Thanks everyone, just catching up before heading to bed.
Yes, I’d agree that I don’t think I should take him aside and explain. It minimises things and makes me have to take responsibility and control for his behaviour. Like I’m complicit in it if I cover it up for him.
I do understand re the porn/girlfriend and him being long distance for a while is no excuse. My post that was quoted was in response to other people saying it must be a porn thing due to him being in lockdown.
I said earlier that he’d snapchatted me a couple of times, I checked but did that thing where you can make it look unread and reload it unread (not sure how to explain what I mean). Anyway, it was two pointless things, just an image of the weather and one of a plant of his showing how much it had grown recently
.
Then I noticed he’d messaged me too about an hour ago. Big long message unusually for him, he’s only ever done that once before,
all the rest of the time it’s been just a sentence or two.

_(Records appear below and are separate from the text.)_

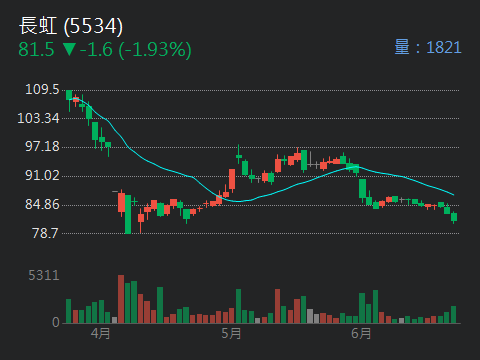Screen dimensions: 480x360
Task: Select the 4月 date marker
Action: click(100, 333)
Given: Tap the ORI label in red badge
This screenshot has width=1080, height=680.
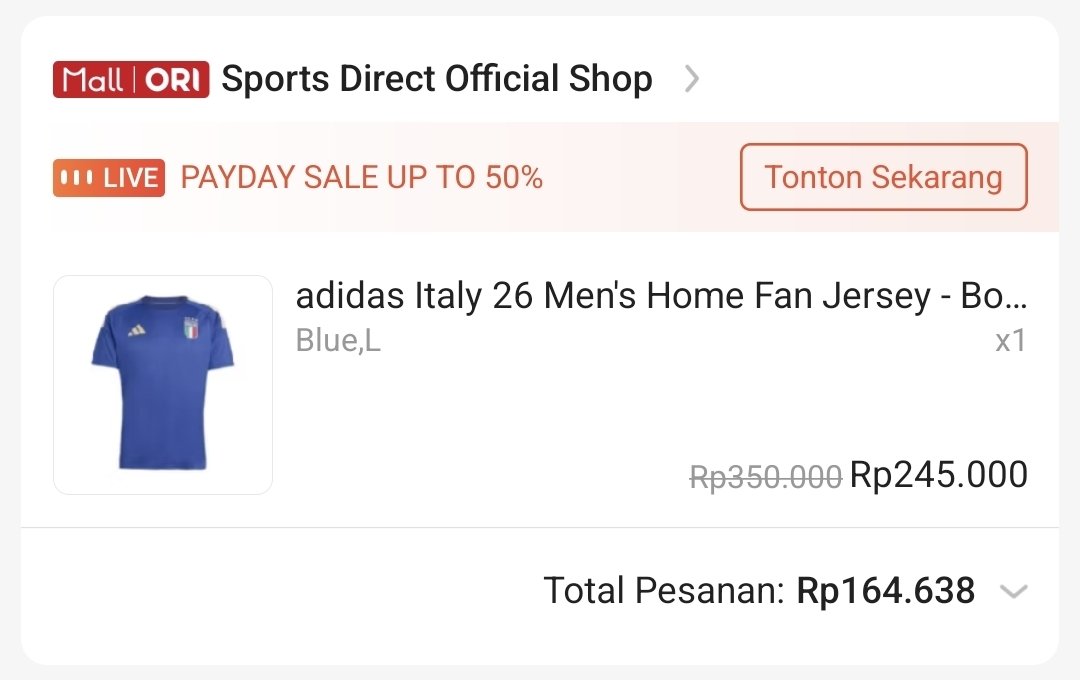Looking at the screenshot, I should click(x=172, y=80).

Of course it started “Hey...” 
“Just want to say I hope I didn’t offend you earlier with what I asked you. I don’t know why I said it. You know me I say stupid things sometimes and I don’t know why I came out with that. We can be quite jokey like you are one of the guys and I think I just got it wrong. I think I upset you and I’m sorry for any embarrassment caused. Your a really special sweet person and I don’t like thinking your upset. I don’t want to lose our friendship or have it be awkward for us and the others at work. We can talk about it if you want. Or we can never mention it again if that’s better for you. I want you to know I’m here for you and hope youd forgive me for my stupidity. Promise to engage my brain before I open my mouth next time...really sorry like I said I’m a total idiot. You take care now, have a good night and see you in the am xx”
I’ve not answered because I don’t know how to answer. It’s not ok and while I’m glad he’s apologised and at least acknowledges he was the one who was wrong, it happened and it has ruined the friendship. I just see him as a creep now. I still don’t trust my own judgement but feel like that text plus the other messages is like he is trying to manipulate me emotionally. As a pp says, like it’s a control thing and that’s not ok.

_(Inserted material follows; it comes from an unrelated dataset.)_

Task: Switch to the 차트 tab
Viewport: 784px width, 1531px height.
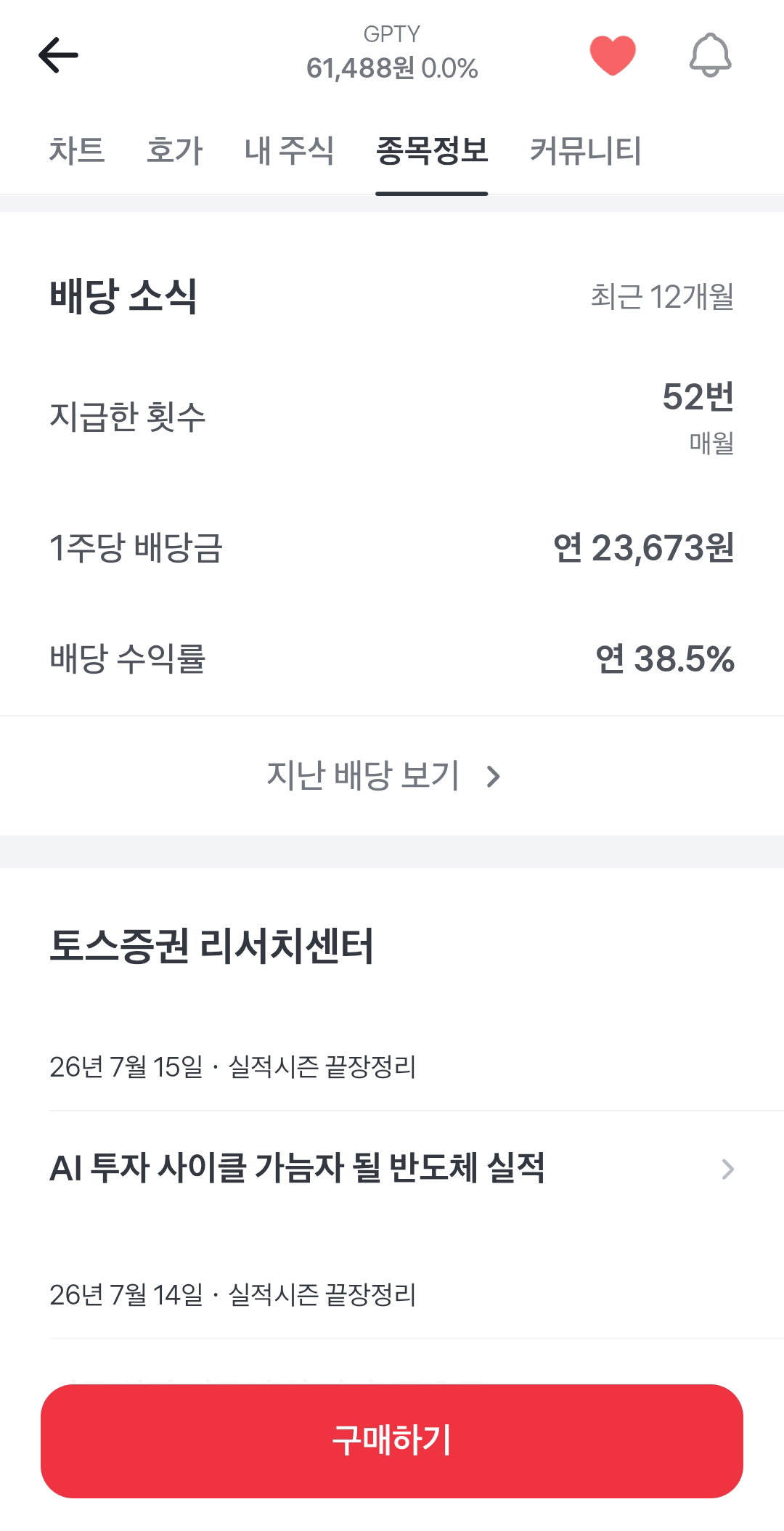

That apology might have been ok if it was a less harmful question but the actual question, I think I’m right in saying, was about a degrading, really really personal act and the idea that he was somehow picturing me like that is upsetting and does change things, apology or not.
I have managed to confide in a female colleague tonight who I get on really well with. She’s a very sexually open, not afraid to
talk about her sex life to anyone person and her words were, what the actual fuck?! Was he HIGH?!! Why the hell would he even ask that? No, that’s NOT ok. I’d have said “No I’ve never let a man cum on my face but you’re about to have a woman vomit on yours you creep” What is going on in his disgusting mind? Creep.

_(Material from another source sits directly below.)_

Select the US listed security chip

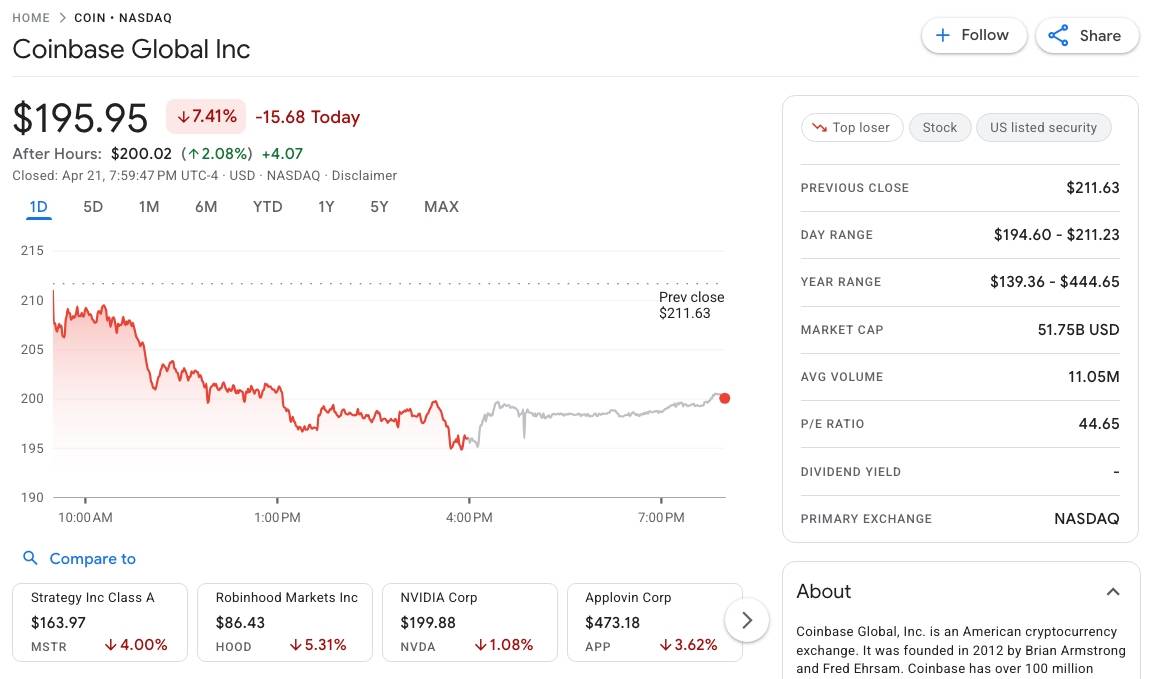[1043, 127]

She’s going to stick by me tomorrow and said if I do ever want to speak to management she’ll come with me as she witnessed the whole thing from a distance but didn’t hear what was said. She thought I was upset he’d touched my face from what she saw and she heard me raise my voice so was aware something had happened. So that’s good, I feel I have an ally.
Thanks again for the support on here. It’s helped me on a confusing day when I’ve felt low.